Before I started work on this project I had no idea how deep it went. It’s almost impossible to show the scale when you start investigating questions of their living environment, work conditions, motivation for migration, xenophobia, and corruption across the Russian institutions that make life almost slavish.
The majority of migrants I talked with want to, at some point, leave Russia and in general only see Russia as a way to make money. There is a regular flow at the train stations for the three day ride to central Asia, those who have made enough, or had enough, passing the new replacements arriving. Belongings are loaded onto the passenger seats, the herds of checkered bags offering little safety from border guards who prey on the returnees, knowing they will have to pass through, their documents doubtfully in order.
Aside from the general background level hostility from the man in the street, there is a worrying growth in nationalist extremism. 2010’s riot in central Moscow brought unexpected focus to these racial tensions. Race related homicide is not uncommon. The central Asians make easy targets due to their appearance and Muslim faith. Islamic separatists from the Caucasus have given an obvious argument to those wishing to single out Muslims, in this country of renewed Orthodox faith, remembered and encouraged since the atheist Soviet era. Maintaining an out-group is politically expedient in times of crisis or election, but it requires a fine balance to keep it in check given the necessity of this labor source.

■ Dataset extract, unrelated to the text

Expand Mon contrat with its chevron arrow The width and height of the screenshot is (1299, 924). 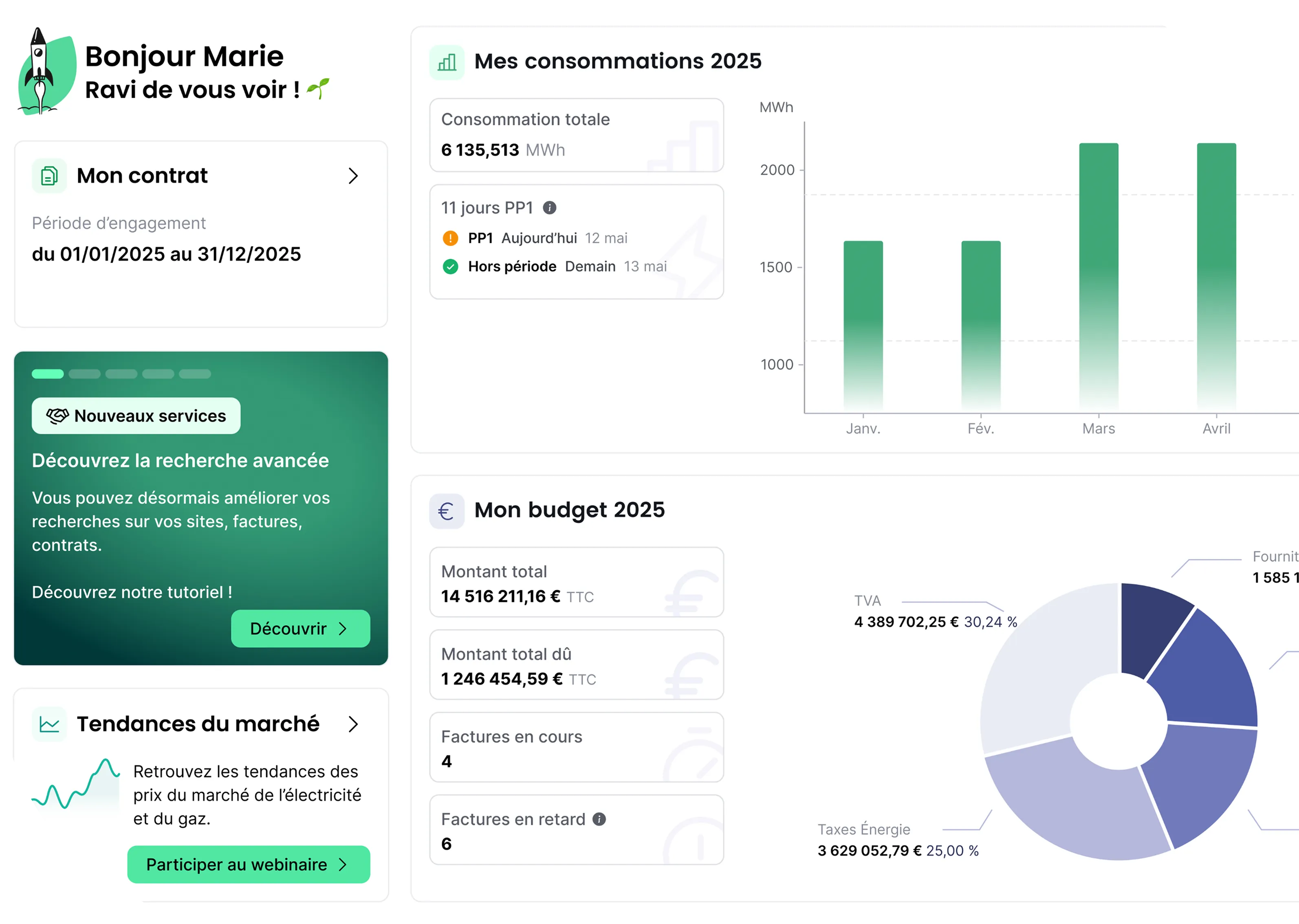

Religious differences make more personal tragedies for those from countries with conservative values untenable in Moscow. Maintaining a traditional central Asian family structure is difficult for the constantly moving migrants. For the many women migrants a child born in Moscow can mean the end of employment. To return home risks being an outcast since the children are often born out of wedlock, unforgivable in local custom, so abandonment is frequent. I visited a hospice for single migrant mothers, in a partially finished commercial building on the outskirts of the capital. Even in this rare outpost of charity there is resentment – the well-educated doctors of the clinic asked me “why should we look after them, teach them and their children, when we often refuse other residents of the same suburb.”
Keeping this source of labor flowing over the coming years is imperative for Russia, but for the present authorities it is not convenient to address, or convenient to not address the problem of rights. Despite the problems the trains keep on arriving, filled with “them”.